The Big Idea(s) & Core Innovations
The core of recent advancements revolves around making 3DGS more adaptable and intelligent. A significant theme is the pursuit of robustness in challenging environments. DualSplat: Robust 3D Gaussian Splatting via Pseudo-Mask Bootstrapping from Reconstruction Failures from Beihang University and Peking University addresses transient objects by converting initial reconstruction failures into explicit pseudo-mask priors, enabling a cleaner second-stage optimization. Similarly, PDF-GS: Progressive Distractor Filtering for Robust 3D Gaussian Splatting by Sungkyunkwan University amplifies the self-filtering property of 3DGS through a multi-phase progressive strategy to suppress distractors like dynamic content or view-dependent elements. For physically challenging scenarios, Dehaze-then-Splat: Generative Dehazing with Physics-Informed 3D Gaussian Splatting for Smoke-Free Novel View Synthesis from Huazhong University of Science and Technology and The Hong Kong University of Science and Technology, proposes a two-stage generative dehazing and physics-informed 3DGS pipeline to achieve multi-view consistency in smoky environments. Further improving robustness, ELoG-GS: Dual-Branch Gaussian Splatting with Luminance-Guided Enhancement for Extreme Low-light 3D Reconstruction from Shanghai Jiao Tong University combines zero-shot restoration and VGGT-based depth estimation with a dual-branch GS architecture for robust reconstruction in extreme low-light, sparse-view settings.

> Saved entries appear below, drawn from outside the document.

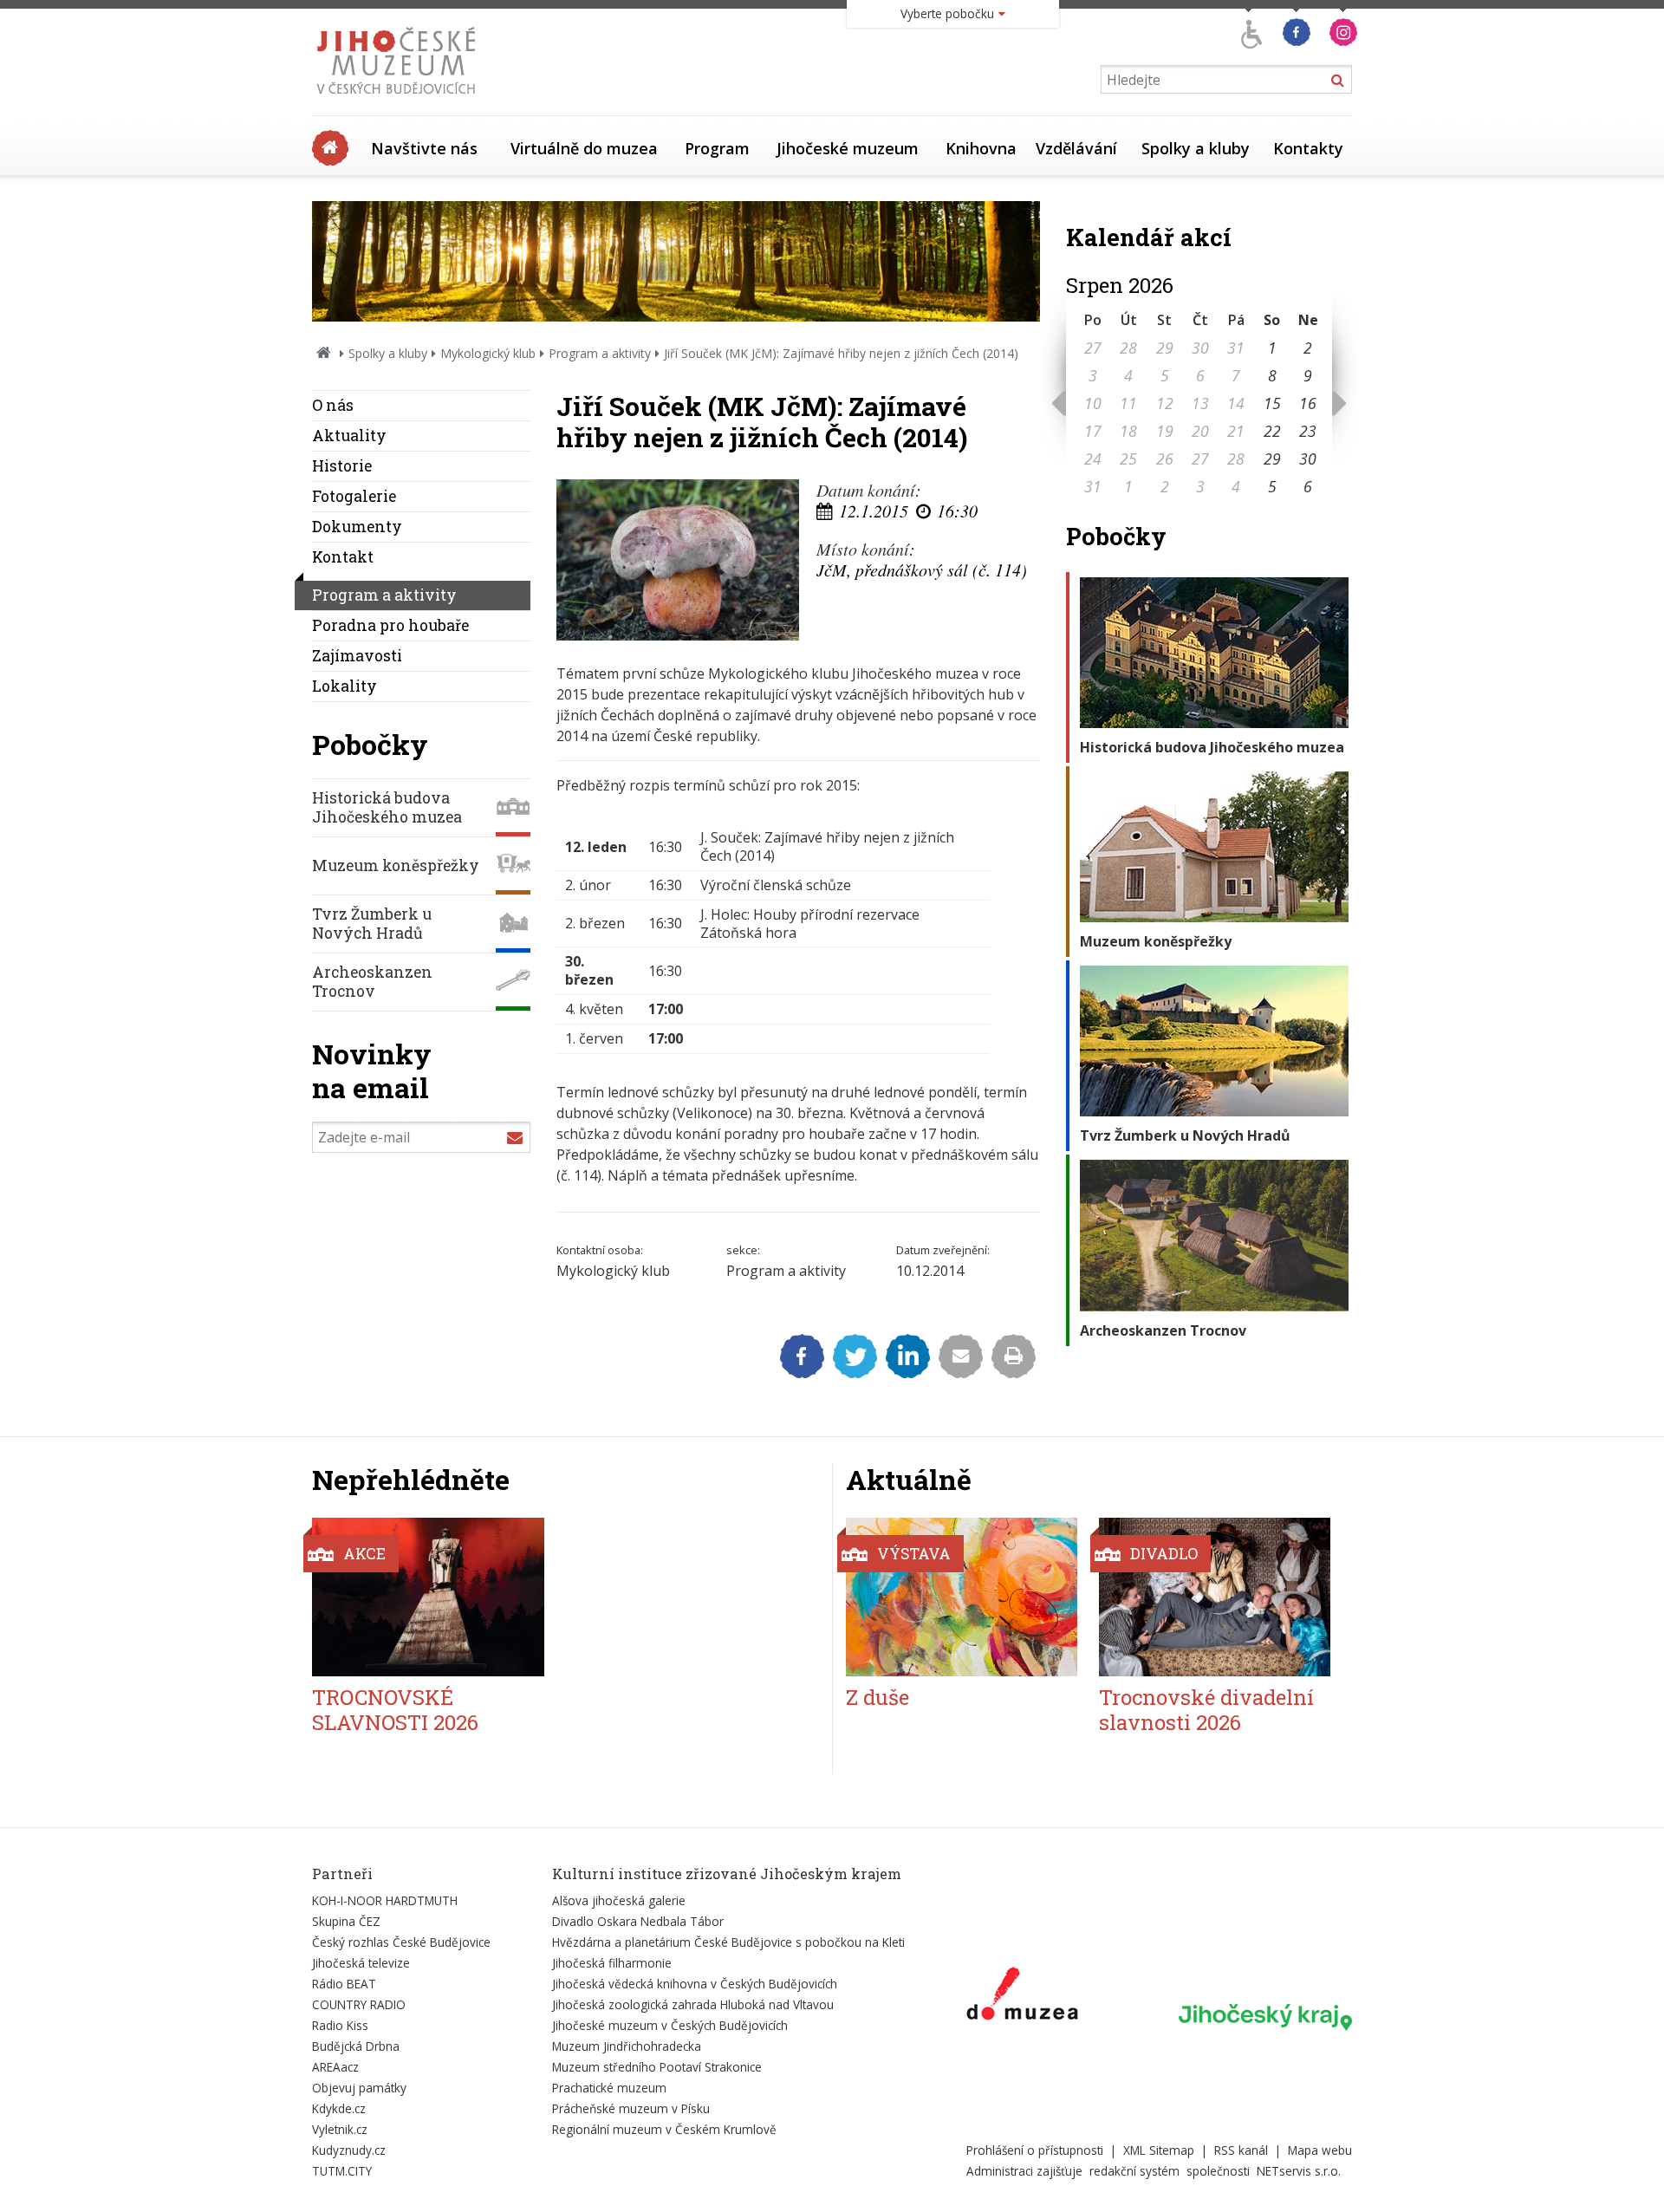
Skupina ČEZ (346, 1921)
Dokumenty (357, 527)
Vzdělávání (1076, 148)
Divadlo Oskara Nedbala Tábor (638, 1921)
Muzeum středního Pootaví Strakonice (657, 2067)
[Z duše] (961, 1597)
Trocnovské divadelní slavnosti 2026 (1206, 1709)
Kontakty (1308, 148)
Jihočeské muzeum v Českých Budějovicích (670, 2025)
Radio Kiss (340, 2025)
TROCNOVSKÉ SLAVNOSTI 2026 (395, 1709)
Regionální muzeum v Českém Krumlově (664, 2129)
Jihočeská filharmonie (612, 1963)
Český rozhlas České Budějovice (401, 1942)
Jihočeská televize (361, 1963)
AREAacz (335, 2067)
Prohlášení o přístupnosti (1034, 2150)
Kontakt (343, 557)
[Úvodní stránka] (400, 98)
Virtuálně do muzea (584, 148)
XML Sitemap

Another major area of innovation is efficiency and scalability. You Only Gaussian Once: Controllable 3D Gaussian Splatting for Ultra-Densely Sampled Scenes by Ke Holdings Inc. introduces YOGO, a system-level framework for deterministic, budget-aware Gaussian growth, making 3DGS production-ready. Gaussians on a Diet: High-Quality Memory-Bounded 3D Gaussian Splatting Training from University of Texas at Arlington and University of Georgia presents a memory-bounded training framework with dynamic growing and pruning, achieving 80% lower peak memory for edge deployment. For accelerated rendering, AdaGScale: Viewpoint-Adaptive Gaussian Scaling in 3D Gaussian Splatting to Reduce Gaussian-Tile Pairs by Korea University speeds up rendering by 13.8x on city-scale scenes by adaptively scaling Gaussians to reduce redundant computations. Pushing efficiency to new frontiers, GlobalSplat: Efficient Feed-Forward 3D Gaussian Splatting via Global Scene Tokens from The Hebrew University of Jerusalem and Westlake University, along with TokenGS: Decoupling 3D Gaussian Prediction from Pixels with Learnable Tokens by NVIDIA, propose feed-forward architectures that achieve ultra-compact representations and real-time inference by decoupling Gaussian prediction from pixel-aligned features, using global scene tokens or learnable Gaussian tokens respectively. GSCompleter: A Distillation-Free Plugin for Metric-Aware 3D Gaussian Splatting Completion in Seconds from East China Normal University, offers rapid scene completion via a novel ‘Generate-then-Register’ paradigm, achieving significant speedups. Extending 2DGS for video, GS-STVSR: Ultra-Efficient Continuous Spatio-Temporal Video Super-Resolution via 2D Gaussian Splatting from University of Science and Technology of China and Huawei Noah’s Ark Lab, achieves state-of-the-art C-STVSR with near-constant inference latency by leveraging the temporal stability of Gaussian covariance parameters.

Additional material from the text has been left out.